Picturesque towns across central Europe have been flooded after heavy weekend rains turned calm streams into raging rivers that caused catastrophic damage to infrastructure.
The floods have killed at least 15 people and destroyed buildings from Austria to Romania.
The devastation follows devastating floods around the world last week, when entire villages were submerged in Myanmar and nearly 300 prisoners escaped from a collapsed prison in Nigeria, where flooding has affected more than 1 million people.
Climate scientists say they are concerned by the damage but not surprised by the intensity.
"Disastrous rainfall hitting central Europe is exactly what scientists expect with climate change," said Joyce Kimutai, of Imperial College London's Grantham Institute.
She said the deaths and damage across Africa and Europe showed "how badly and how unprepared the world is for such floods".
Another climate scientist at ETH Zürich, Sonia Seneviratne, said immediate analyzes of the central European floods suggested that most of the water vapor came from the Black Sea and the Mediterranean Sea, which have become hotter as a result of climate disruption. man-made, resulting in more water evaporating into the air.
“On average, the intensity of heavy rainfall events increases by 7% for each degree of global warming.
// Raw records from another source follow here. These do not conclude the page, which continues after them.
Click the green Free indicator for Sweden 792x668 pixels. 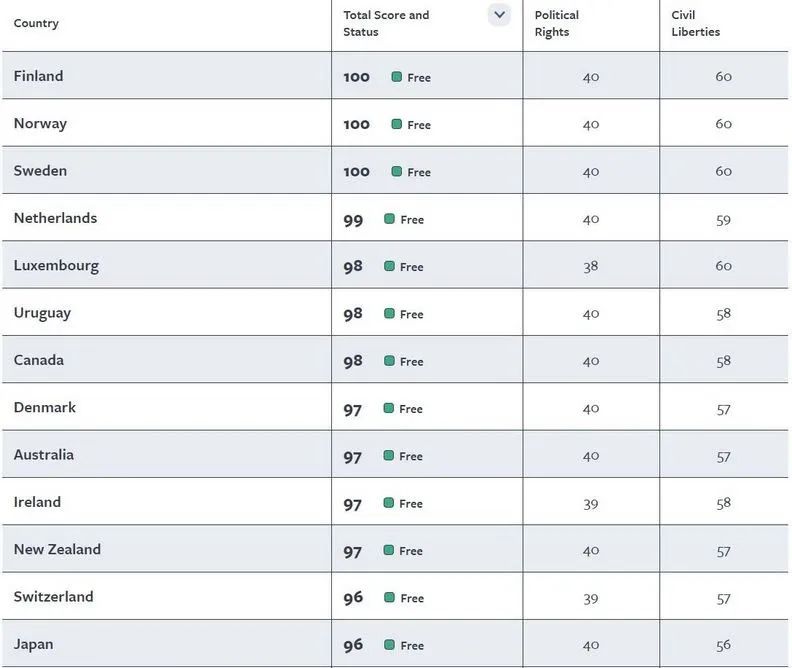pyautogui.click(x=397, y=172)
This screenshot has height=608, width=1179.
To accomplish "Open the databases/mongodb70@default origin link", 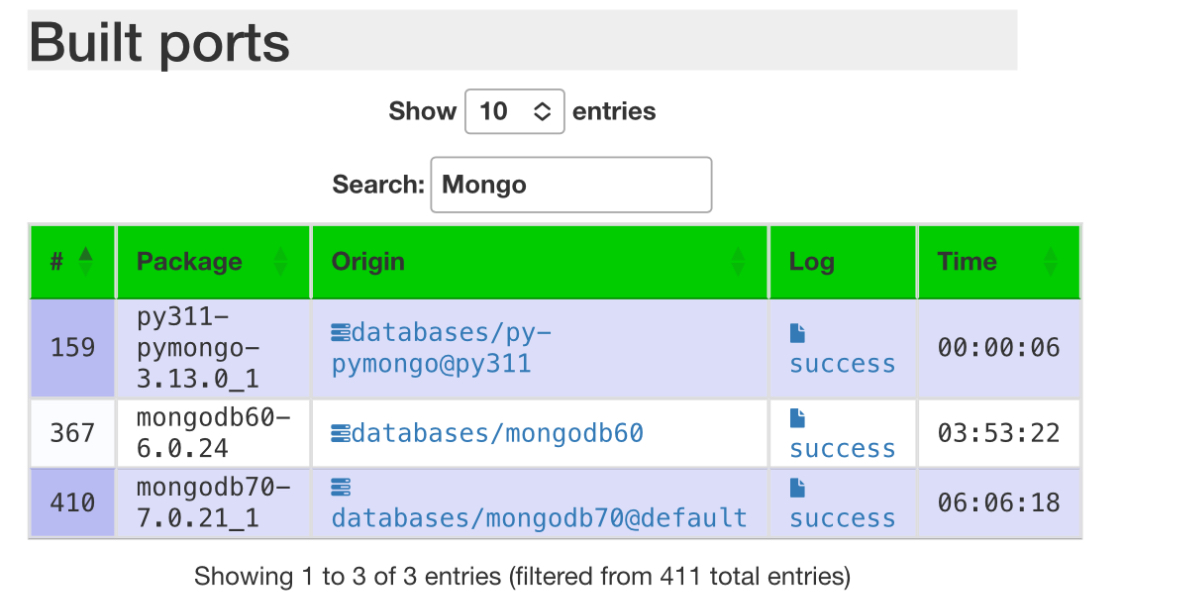I will tap(539, 518).
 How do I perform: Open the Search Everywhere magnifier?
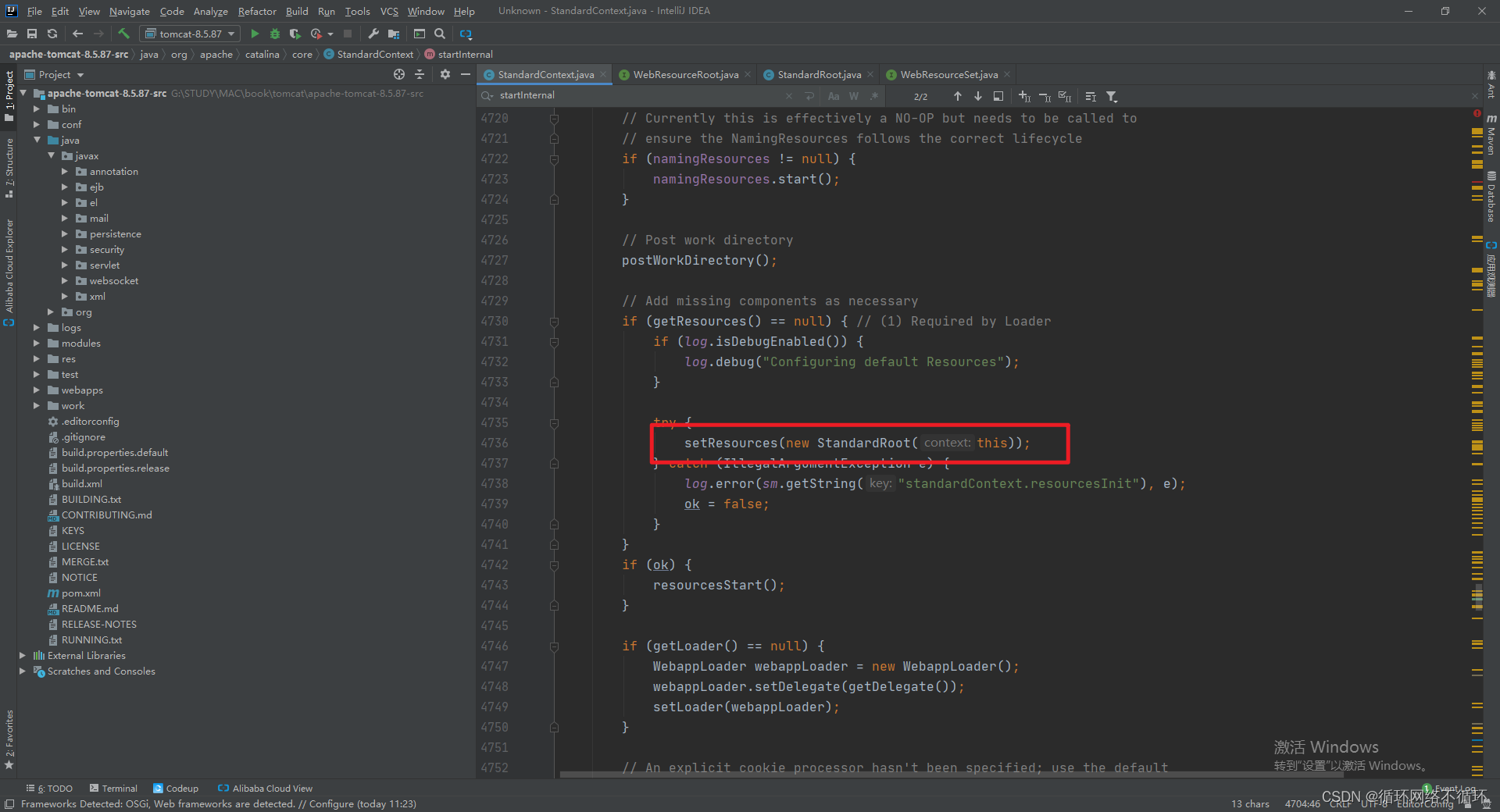439,34
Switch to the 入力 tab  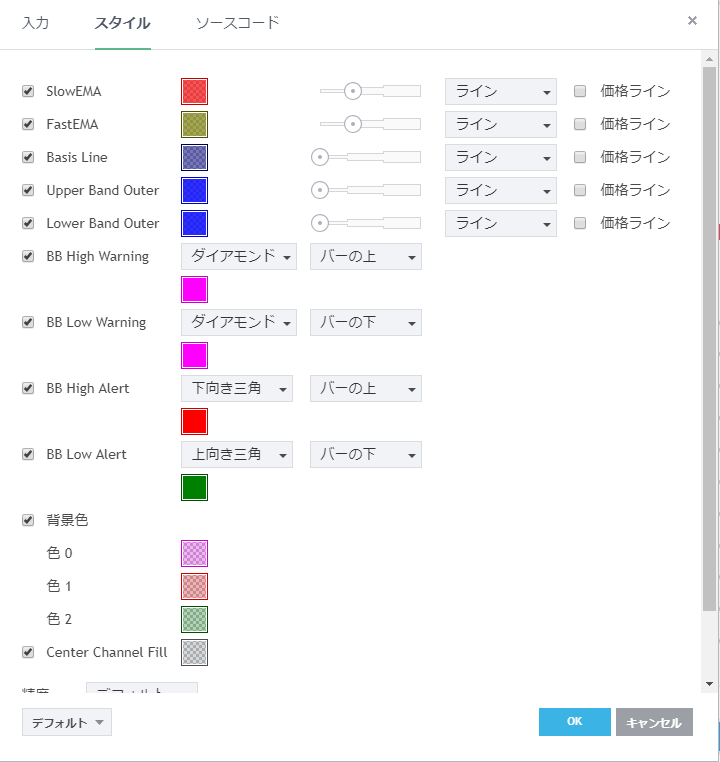[x=35, y=22]
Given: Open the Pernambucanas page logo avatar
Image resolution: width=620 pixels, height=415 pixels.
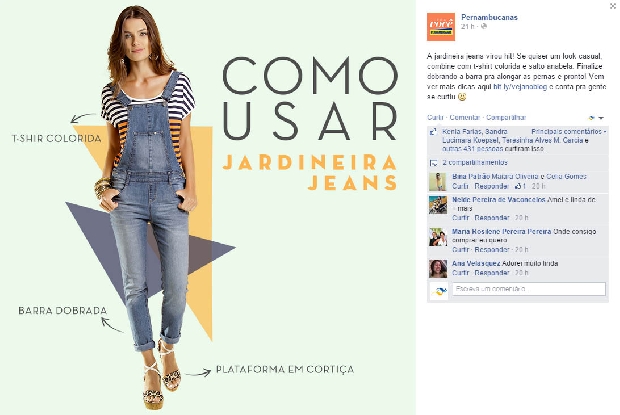Looking at the screenshot, I should pos(440,27).
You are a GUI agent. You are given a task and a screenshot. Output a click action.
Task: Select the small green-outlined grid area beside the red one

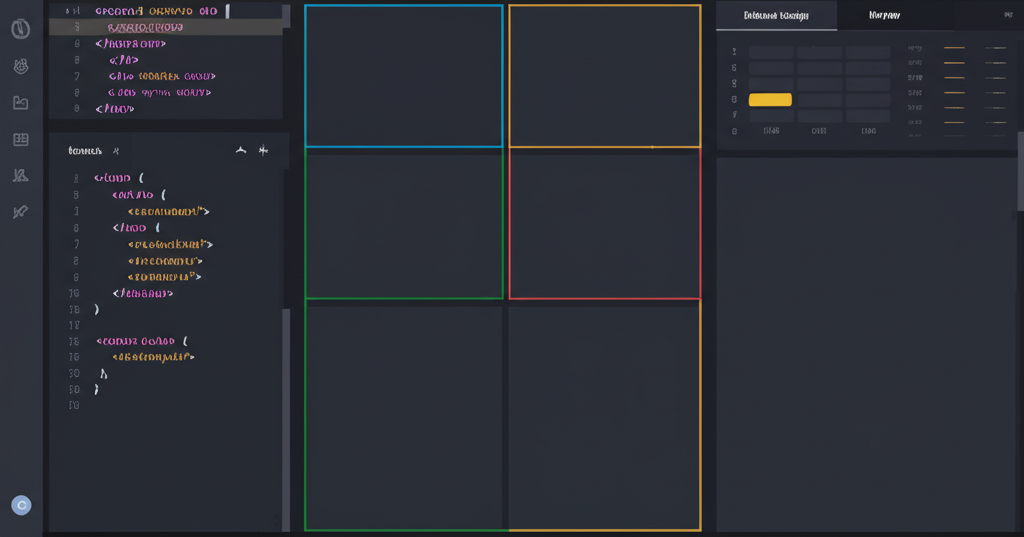pos(403,223)
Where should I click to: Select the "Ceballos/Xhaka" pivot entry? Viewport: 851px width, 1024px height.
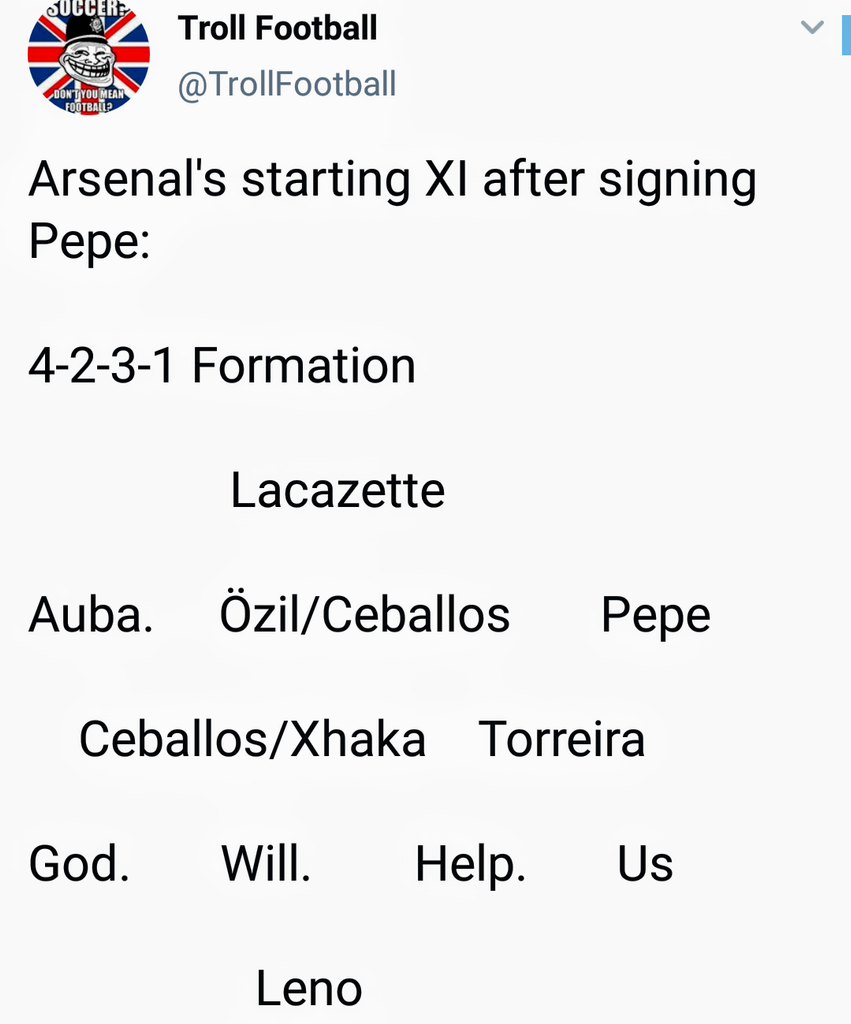[x=252, y=740]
We now have 1.2C of global warming, which means that on average heavy rainfall events are 8% more intense," she said, The Guardian reports.
Weather station data show that September rainfall bursts have become larger in Germany, Poland, Austria, the Czech Republic, Hungary and Slovakia since 1950, Kimutai said.
Erich Fischer, a climate scientist at ETH Zürich, said scientists at the conference were discussing the physics of how climate change increases the intensity of lunchtime rainfall on the banks of the New Danube.
The death toll from flooding depends on how well communities prepare for the rain and react to its effects. Scientists have urged governments to invest in adapting to extreme weather events through early warning systems, more resilient infrastructure and support schemes for victims, while also ending their reliance on fossil fuels.
"It is clear that even highly developed countries are not safe from climate change," said Friederike Otto, a climate scientist at the Grantham Institute. "As long as the world burns oil, gas and coal, heavy rainfall and other extremes of weather will intensify, making our planet a more dangerous and expensive place to live."